Political decision to exempt Valletta ring-road lost crucial CVA revenue
Company running CVA cameras are paid €1.88 million, but system keeps losing money despite 96% capture rate.
A report by auditors Ernst & Young shows that Valletta’s controlled vehicle access (CVA) had been radically improved after first capturing just 76% of cars entering the capital city between 2006 and 2007, in its first months of operation.
Corrective measures, such as lowering the height of the cameras and increasing the number of cameras at the entry and exit points of Valletta, later saw capture rates increasing to 96%.

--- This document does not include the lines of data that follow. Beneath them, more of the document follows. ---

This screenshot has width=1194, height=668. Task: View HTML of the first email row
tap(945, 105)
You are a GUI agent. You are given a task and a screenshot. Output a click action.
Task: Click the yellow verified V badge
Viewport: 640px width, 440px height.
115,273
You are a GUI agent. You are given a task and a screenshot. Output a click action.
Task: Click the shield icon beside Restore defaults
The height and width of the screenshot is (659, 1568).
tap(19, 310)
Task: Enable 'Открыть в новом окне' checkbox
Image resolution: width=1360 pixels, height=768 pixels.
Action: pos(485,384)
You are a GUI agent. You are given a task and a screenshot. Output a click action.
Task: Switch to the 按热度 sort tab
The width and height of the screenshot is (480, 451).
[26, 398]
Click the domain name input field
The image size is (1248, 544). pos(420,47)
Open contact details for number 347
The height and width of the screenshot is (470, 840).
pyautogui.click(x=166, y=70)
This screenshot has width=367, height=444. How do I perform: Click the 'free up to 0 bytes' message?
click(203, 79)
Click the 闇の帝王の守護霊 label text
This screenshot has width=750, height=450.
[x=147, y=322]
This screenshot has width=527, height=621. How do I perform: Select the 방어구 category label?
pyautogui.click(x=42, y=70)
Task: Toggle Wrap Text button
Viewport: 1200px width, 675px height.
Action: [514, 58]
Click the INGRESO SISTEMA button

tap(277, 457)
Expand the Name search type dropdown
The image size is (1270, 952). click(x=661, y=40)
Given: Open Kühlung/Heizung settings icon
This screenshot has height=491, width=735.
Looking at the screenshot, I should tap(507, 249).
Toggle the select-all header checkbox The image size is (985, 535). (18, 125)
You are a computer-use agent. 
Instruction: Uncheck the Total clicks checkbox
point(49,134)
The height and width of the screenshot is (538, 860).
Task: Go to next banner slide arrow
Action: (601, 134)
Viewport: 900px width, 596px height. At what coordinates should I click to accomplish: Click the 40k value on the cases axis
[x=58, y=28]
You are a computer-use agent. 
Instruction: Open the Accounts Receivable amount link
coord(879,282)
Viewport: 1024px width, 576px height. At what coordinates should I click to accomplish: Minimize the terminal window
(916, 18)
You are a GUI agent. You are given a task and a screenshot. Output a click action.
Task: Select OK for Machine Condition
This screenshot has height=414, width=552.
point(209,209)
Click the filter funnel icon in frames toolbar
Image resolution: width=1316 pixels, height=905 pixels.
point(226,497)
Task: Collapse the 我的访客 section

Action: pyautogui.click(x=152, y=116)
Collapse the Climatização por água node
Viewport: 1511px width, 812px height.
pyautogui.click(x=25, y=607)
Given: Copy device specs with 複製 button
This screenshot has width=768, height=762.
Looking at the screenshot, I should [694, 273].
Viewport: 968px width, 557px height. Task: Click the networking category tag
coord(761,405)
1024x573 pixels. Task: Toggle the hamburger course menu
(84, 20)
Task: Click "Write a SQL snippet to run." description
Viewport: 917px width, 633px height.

And yet, despite the 96% capture rates boasted by Transport Malta, Valletta’s CVA continues to lose money and instead it’s taxpayers who are funding the system.
The company running the vehicle access, CVA Technology Ltd, has since 2007 earned €5.4 million for running the system, when only €3.8 million was raked in from cars entering Valletta since then – despite the high capture rate of the technology.
CVA Technology Ltd was paid a €1.88 million management fee in 2008. The deficit that year, of some €570,000, was only made lighter thanks to the late payment charges of €227,000 – almost one-tenth of the total €2.4 million revenue that year.
An audit by the ADT, conducted in late 2008 and seen by this newspaper, confirms that the Valletta ring road “was originally included within the CVA zone”. The area, which still has CVA cameras installed “for data collection and verification of residency”, was removed as the 2008 general elections approached and due to unions’ protestations.
In its first year of operation, while the CVA system saw 21% less cars parking in Valletta, the ring-road saw 17.4% more cars parking there, almost cancelling out the effect of the CVA.